In a 7.21 Vulture article called “Why I Wrote Detroit,” screenwriter-producer Mark Boal explains his saga of research and assembly in plain, straight prose.
Before proceeding the reader and prospective viewer of Detroit should understand that the film isn’t some intense panoramic sweep about the Detroit riots of ’67 but about the notorious Algiers Motel incident. A serious portion of the film takes place inside Manor House, a three-story brick building behind the motel where three black teenagers — Carl Cooper, Auburey Pollard and Fred Temple — were killed by authorities.
Before reading Boal’s piece I somehow missed that Detroit will open in select cities on 7.28 before going wide on 8.4.
“I chose this story from the ’60s in part because the decade evokes such lively and contradictory associations,” Boal explains. “The summer of 1967 witnessed two of the worst civil disturbances in American history — first Newark, then Detroit. It is troubling even now to watch the news coverage of all that violence and destruction, but make no mistake about it — this was an uprising, a rebellion. This was black America lashing out against an entrenched culture of repression and bigotry.
“And yet the far more widely remembered (and celebrated) spectacle of rebellion from that same moment in time is of the Summer of Love, all those hippies, mostly white, joyfully grooving out in San Francisco. [Today] the love-potion stuff has run its course, diffused into little more than an advertising trope, but the events in Detroit are hard evidence of a cultural crisis that remains unresolved, of two Americas that still don’t know quite how to deal with each other.

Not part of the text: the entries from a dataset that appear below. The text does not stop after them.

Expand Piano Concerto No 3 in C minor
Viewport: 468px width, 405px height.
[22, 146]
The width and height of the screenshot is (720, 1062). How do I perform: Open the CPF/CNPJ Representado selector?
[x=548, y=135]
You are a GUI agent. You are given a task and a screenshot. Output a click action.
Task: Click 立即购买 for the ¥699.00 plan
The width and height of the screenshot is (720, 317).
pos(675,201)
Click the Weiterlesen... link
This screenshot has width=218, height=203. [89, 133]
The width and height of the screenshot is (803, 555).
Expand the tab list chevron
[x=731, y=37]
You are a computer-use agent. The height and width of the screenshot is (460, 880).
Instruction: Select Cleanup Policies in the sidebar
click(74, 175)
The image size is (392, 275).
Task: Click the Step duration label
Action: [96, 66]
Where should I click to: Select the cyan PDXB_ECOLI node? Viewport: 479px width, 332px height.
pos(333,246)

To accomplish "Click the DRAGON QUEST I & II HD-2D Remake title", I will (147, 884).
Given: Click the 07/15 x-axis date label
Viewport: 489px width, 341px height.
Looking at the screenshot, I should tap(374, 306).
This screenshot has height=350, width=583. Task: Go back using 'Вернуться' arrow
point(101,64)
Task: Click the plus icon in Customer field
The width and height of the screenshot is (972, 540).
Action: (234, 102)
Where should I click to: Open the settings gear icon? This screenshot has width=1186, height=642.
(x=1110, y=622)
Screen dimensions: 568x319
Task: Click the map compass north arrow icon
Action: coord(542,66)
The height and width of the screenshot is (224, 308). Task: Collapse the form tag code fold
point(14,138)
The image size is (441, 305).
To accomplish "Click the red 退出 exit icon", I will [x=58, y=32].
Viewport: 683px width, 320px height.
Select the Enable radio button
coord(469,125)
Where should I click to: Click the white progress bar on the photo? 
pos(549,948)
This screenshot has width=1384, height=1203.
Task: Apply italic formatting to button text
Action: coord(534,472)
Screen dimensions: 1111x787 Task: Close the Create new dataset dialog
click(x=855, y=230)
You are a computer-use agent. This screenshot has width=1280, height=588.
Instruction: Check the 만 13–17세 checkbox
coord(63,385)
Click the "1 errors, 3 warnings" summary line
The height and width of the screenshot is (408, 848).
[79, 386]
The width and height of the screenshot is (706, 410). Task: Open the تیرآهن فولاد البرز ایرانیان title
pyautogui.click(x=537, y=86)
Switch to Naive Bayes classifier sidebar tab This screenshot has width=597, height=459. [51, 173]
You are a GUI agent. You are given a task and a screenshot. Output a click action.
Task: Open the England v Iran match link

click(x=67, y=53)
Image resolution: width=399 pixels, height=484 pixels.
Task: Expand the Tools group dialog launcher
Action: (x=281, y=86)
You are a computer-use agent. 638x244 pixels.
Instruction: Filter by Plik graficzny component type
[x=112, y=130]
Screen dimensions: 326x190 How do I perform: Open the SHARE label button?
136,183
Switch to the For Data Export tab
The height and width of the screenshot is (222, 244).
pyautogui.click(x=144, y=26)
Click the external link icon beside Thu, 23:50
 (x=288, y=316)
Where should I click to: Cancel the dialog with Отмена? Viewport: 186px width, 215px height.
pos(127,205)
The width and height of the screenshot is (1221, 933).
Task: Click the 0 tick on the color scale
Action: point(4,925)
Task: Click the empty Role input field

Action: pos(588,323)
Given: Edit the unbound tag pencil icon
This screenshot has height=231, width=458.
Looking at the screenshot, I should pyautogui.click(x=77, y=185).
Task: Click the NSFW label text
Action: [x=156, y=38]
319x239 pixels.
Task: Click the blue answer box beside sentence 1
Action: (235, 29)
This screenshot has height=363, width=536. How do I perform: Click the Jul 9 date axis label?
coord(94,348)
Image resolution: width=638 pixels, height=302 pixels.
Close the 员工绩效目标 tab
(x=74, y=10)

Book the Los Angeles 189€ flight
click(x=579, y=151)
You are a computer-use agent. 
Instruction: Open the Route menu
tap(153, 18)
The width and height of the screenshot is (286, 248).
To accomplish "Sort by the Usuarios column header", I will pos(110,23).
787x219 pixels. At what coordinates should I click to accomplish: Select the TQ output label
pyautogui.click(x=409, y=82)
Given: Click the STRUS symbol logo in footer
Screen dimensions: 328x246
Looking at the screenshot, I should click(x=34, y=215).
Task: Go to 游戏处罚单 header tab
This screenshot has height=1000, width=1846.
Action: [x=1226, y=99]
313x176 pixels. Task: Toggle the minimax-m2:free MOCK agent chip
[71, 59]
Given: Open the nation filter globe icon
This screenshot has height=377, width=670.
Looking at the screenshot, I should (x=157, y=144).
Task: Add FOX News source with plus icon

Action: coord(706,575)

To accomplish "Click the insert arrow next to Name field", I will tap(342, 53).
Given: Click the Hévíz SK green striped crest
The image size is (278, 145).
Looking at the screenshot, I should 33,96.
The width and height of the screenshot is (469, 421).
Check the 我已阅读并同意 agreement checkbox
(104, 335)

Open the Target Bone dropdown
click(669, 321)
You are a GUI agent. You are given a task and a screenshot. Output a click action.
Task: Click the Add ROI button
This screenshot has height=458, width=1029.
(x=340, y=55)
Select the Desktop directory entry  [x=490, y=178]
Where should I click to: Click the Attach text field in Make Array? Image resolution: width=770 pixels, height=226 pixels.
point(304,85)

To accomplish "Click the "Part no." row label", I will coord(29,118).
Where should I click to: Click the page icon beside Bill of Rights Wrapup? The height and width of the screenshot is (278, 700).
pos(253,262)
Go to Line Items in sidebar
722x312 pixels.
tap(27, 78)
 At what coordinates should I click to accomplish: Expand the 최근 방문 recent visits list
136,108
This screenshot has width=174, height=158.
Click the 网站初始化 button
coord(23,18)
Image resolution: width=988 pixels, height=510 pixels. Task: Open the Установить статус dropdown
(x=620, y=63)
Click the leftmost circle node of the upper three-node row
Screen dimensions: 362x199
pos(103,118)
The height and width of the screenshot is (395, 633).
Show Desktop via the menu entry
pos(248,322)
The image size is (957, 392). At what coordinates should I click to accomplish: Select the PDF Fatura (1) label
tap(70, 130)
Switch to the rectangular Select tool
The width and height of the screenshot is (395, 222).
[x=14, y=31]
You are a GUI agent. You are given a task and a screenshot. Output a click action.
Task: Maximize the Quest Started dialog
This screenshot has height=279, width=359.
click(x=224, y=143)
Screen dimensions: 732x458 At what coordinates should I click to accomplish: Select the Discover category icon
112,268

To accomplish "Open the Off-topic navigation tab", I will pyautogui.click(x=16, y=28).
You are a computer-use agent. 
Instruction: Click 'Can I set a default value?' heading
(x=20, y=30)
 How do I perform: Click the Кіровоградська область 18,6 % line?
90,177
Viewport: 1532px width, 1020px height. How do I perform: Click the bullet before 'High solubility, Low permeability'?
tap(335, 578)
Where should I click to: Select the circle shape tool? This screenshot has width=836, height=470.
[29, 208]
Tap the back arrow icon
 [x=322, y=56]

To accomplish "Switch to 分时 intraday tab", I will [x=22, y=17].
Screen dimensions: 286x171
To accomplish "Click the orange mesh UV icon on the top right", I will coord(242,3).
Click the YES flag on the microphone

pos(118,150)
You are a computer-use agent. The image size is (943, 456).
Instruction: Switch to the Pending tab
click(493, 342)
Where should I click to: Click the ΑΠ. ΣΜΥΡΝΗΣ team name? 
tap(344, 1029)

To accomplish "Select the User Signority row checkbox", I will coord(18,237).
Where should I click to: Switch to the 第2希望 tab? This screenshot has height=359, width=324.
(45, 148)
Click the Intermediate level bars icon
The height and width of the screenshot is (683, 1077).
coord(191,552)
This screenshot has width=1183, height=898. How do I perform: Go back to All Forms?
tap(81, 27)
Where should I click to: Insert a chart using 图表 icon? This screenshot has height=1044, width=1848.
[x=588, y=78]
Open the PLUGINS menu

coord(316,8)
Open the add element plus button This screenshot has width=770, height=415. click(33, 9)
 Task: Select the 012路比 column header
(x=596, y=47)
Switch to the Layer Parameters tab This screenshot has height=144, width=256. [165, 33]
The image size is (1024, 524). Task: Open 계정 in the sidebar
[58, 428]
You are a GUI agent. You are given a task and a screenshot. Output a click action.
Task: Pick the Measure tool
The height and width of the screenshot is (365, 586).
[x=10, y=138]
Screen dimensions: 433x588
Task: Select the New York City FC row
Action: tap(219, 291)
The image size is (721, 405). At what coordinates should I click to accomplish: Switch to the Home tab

“The underlying intention of Detroit was always…to unpack the riot and this one incident at the Algiers from the point of view of its many participants, and thereby enable the audience to experience the events themselves. We wanted viewers not so much to watch the story as absorb it like a physical sensation. This necessitated certain narrative devices, in order to slip the whole thing past the resistance viewers often have [in] allowing troubling feelings to get in.
“I aimed to make the film’s structure feel like a volatile crowd, unpredictable and densely populated. The dialogue was a constantly looming creative challenge. It couldn’t live in the past — it had to strike a middle ground between period authenticity and contemporary relatability. Most of all, the character arcs themselves had to bend to the reality of what the theorists call racial power structures.
“To me, that meant letting go of the screenwriter’s trusty toolbox and instead of using character to guide the plot — i.e., that character determines fate — embracing a plot in which social forces triumph, continuously and tragically, over individual will.
“Beyond that, I don’t have anything prescriptive to say about racism in America, only the sorrowful and perhaps obvious observation that the lessons learned 50 years ago seemed to have been forgotten in the wake of continuing injustices in Ferguson, Baltimore, Baton Rouge, and so many other cities. And while it is indeed an interesting and vital question to ask how much has changed since the 1960s between African-American communities and the police forces that putatively serve them, I leave that discussion to professionals in race and police reform.
“My interest was primarily in the human narrative, and the spiritual costs that the big social forces extract from us as individuals.”